## RECORD EXCERPTS
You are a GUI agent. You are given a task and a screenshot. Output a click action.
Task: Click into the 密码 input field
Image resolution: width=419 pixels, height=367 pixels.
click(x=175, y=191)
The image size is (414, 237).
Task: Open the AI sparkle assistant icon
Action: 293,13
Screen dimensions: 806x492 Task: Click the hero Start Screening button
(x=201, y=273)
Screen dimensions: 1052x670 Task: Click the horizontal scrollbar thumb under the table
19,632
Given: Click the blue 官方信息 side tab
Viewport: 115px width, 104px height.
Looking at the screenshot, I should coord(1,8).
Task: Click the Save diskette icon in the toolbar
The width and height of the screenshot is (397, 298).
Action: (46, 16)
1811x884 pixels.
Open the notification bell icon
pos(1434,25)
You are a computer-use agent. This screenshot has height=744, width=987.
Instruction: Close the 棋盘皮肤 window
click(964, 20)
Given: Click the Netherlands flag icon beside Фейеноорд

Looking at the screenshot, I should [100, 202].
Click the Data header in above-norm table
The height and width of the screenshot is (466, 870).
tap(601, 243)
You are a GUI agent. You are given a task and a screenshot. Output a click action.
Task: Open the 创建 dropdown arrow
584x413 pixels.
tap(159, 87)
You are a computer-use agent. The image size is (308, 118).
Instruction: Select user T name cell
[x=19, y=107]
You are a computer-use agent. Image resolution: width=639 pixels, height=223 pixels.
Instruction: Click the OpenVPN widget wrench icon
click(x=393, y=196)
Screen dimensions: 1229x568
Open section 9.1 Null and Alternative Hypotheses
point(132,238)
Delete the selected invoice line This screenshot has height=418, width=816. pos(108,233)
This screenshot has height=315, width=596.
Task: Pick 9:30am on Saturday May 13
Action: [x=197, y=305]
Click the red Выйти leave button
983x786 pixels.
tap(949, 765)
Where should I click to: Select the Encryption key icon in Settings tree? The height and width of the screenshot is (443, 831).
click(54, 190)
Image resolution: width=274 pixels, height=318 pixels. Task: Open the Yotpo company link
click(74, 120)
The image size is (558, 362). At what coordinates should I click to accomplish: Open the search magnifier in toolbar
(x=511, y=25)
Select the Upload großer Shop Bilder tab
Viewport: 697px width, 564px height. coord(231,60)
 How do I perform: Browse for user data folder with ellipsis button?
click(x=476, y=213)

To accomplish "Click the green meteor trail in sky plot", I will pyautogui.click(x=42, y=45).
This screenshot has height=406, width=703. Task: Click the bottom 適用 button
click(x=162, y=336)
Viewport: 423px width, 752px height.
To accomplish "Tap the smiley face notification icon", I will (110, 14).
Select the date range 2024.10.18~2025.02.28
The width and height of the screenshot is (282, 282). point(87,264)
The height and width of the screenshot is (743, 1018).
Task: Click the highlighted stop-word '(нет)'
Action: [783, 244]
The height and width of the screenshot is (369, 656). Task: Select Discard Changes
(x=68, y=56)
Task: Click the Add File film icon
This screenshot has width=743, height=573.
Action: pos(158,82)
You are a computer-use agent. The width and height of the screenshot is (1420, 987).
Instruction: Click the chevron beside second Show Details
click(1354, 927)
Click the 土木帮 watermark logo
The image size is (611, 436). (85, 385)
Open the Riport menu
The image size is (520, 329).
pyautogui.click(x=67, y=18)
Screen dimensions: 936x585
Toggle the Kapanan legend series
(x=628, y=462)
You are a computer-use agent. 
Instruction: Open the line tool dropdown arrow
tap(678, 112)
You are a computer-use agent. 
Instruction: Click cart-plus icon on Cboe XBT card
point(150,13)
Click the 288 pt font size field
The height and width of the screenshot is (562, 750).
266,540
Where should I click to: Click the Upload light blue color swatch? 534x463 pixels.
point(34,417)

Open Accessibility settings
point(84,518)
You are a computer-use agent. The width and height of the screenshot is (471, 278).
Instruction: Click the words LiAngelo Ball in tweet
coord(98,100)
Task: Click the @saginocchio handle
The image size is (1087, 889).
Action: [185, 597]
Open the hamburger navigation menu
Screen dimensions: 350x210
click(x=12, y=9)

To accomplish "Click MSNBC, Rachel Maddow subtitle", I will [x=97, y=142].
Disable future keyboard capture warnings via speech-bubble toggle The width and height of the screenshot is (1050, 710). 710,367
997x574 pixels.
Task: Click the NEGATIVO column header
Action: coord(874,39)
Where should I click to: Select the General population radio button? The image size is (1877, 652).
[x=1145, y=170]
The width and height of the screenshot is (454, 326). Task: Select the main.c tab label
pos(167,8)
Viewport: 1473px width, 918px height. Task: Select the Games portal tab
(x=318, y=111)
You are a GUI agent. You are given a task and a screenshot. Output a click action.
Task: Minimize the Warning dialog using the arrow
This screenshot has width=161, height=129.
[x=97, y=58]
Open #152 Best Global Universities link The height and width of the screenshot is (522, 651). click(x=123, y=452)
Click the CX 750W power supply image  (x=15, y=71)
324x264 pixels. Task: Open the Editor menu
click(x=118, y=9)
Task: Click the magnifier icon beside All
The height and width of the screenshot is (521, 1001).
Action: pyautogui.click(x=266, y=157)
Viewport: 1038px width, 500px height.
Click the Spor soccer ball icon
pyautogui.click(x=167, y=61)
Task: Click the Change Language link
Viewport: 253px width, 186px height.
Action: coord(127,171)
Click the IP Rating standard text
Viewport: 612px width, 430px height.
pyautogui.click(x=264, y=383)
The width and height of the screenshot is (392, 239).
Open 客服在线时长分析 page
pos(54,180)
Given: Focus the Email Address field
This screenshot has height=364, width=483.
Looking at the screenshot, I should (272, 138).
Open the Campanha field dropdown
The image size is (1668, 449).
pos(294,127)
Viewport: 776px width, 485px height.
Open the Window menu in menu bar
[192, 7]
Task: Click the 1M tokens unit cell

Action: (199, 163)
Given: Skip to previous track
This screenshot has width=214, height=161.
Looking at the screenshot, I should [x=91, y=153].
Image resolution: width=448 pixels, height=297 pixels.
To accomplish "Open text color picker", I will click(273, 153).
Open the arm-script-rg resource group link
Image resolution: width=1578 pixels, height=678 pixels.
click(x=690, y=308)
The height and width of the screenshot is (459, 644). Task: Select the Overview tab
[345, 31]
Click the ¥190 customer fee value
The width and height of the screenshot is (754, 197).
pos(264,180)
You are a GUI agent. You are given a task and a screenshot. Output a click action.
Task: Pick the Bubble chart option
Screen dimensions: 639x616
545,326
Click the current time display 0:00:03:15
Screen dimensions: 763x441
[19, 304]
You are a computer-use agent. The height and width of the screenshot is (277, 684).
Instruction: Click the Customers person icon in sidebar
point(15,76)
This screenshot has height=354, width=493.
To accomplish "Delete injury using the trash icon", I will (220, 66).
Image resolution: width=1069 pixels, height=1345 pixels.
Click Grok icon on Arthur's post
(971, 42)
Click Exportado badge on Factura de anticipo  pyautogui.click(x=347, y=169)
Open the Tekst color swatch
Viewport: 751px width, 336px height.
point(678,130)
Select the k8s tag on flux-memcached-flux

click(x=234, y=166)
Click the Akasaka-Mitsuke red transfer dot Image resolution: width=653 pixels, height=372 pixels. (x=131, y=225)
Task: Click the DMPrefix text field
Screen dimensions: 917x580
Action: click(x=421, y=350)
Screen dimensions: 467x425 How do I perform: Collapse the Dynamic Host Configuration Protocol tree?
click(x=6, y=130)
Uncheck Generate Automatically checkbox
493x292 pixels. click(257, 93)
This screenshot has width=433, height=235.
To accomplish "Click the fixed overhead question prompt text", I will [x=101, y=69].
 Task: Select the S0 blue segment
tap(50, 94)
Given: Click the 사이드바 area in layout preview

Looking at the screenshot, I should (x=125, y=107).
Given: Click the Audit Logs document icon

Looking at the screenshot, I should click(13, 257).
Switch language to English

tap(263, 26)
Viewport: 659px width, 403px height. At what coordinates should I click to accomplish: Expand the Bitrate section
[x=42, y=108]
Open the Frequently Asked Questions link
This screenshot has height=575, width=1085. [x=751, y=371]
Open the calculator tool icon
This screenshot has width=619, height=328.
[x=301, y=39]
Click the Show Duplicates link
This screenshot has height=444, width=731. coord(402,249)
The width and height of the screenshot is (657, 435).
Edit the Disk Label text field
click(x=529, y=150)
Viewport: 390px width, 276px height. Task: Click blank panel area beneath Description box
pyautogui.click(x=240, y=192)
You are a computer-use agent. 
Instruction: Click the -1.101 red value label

## DESCRIPTION OF THE TASK
Would you filter the records and copy each line that contains the word "value"?

## SOLVED PROBLEM
Click the ¥190 customer fee value
Instruction: Click the -1.101 red value label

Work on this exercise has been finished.